MATERIAL FOR THE TASK START

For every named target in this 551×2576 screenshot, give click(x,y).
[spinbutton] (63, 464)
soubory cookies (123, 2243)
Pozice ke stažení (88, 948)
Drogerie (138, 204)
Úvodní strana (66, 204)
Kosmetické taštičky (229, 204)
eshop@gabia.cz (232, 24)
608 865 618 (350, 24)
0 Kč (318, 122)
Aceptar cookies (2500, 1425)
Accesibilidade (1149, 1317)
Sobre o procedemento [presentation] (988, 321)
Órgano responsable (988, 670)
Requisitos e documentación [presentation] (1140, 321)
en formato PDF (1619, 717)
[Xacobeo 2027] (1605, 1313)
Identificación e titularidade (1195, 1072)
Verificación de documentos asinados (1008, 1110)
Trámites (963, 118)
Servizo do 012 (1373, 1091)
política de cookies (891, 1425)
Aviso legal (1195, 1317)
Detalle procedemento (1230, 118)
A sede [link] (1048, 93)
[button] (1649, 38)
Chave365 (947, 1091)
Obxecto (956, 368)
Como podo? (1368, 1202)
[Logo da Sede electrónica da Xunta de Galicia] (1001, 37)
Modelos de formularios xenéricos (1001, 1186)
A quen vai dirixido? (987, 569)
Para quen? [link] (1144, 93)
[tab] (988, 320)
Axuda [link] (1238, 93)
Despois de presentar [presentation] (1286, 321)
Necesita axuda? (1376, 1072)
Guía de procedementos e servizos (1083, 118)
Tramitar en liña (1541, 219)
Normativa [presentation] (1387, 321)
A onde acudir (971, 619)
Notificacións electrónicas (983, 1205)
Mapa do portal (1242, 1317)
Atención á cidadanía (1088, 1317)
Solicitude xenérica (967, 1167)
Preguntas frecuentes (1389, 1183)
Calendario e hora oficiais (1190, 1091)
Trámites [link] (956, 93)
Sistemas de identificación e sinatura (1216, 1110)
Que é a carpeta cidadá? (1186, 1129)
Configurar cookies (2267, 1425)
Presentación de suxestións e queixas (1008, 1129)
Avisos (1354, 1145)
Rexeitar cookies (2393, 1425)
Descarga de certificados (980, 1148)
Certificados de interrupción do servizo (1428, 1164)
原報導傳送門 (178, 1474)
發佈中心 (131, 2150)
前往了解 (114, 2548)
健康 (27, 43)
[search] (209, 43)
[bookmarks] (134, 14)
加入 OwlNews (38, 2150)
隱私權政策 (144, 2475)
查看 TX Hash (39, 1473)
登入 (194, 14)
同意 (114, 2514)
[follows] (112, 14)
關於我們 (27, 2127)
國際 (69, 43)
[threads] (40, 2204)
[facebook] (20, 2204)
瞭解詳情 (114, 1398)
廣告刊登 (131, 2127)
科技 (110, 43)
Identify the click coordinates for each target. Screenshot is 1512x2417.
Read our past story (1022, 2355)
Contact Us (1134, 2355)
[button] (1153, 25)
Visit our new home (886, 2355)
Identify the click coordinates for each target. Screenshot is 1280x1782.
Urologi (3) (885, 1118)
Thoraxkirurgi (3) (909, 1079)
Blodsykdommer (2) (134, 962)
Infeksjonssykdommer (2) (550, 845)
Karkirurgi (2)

MATERIAL FOR THE TASK END

=== GOAL OF THE EXERCISE ===
From the listing above, collect each line in which the string "target" appears.

=== ANSWER BOX ===
For every named target in this 551×2576 screenshot, give click(x,y).
Identify the click coordinates for each target. Screenshot is 1512x2417.
Identify the click coordinates for each target. Screenshot is 1280x1782.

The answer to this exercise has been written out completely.